Yada yada *filling up space because I don't know how it comes up in the following box when I do a jump break in the very beginning of a post and I don't want people who don't care seeing this because honestly this is not me and not the way I usually write and I don't want it to come out that way*
Anyways. So yeah. I think I completely fucked everything up tonight. And you know that I'm completely breaking down, because I can count the amount of times I've said/typed that word on one hand ("I f*cking love you" to Clay to show him I could (I brushed my teeth right afterwards), "I f*cking hate you" to this kid Ravi on the band trip last year while he was terrorizing Moxi, "Hey George, guess what? I can say f*ck" to George this past summer, and then a few minutes ago on AVEN ("I just f*cked everything up"), and then just now. First three were said, last two typed).
So I'm sexually attracted to this guy, right? First guy ever. EVER. We'll call him Rum Tum Tugger. I told him on... must have been Tuesday. He said stuff like "I understand" and "My curiosity is satisfied" and stuff. I took that to mean "no."
Remember when I said I didn't like Ron? Lie. I do. I've been crushing on him since October, but it was one of those crushes that you figure will go away. He knows that I like RTT. He told me he liked me on Friday. I said I liked him back. He asked if I wanted to do anything about it. I told him to give me a day to think about it. Saturday I told him yes.

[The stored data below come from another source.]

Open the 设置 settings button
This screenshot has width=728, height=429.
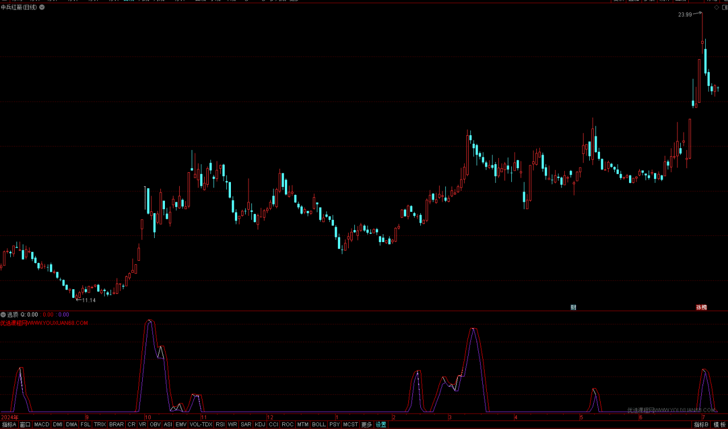tap(381, 424)
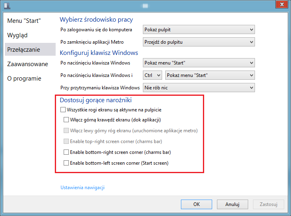Switch to the Wygląd section
Screen dimensions: 291x216
(17, 35)
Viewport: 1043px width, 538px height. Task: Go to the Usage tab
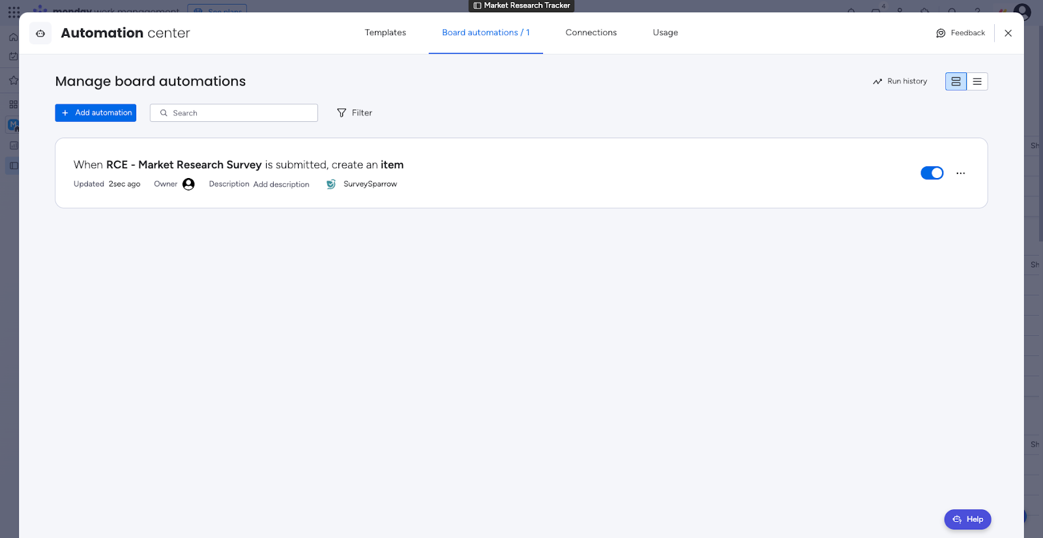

Tonight, RTT is drunk off his ass and messaging me on Facebook. It was pretty cool at first. He was completely open, and up to answering any question I had for him. We start talking about me being attracted to him. One thing led to another, and I ended up virtually screaming at him for not telling me last week. I asked him if he was being honest or if it was the alcohol talking. He responded all the alcohol did was make him make typos and make him say things that he would usually keep to himself.
I don't know what to do, I don't know what I feel. I WANT HIM, and he'll let me have him. And even though I vehemently denied him when he asked, I think I like him more than just sexually. I think I maybe really really really like him romantically. I don't want to hurt Ron.
Fuck. My. Life.
That makes six.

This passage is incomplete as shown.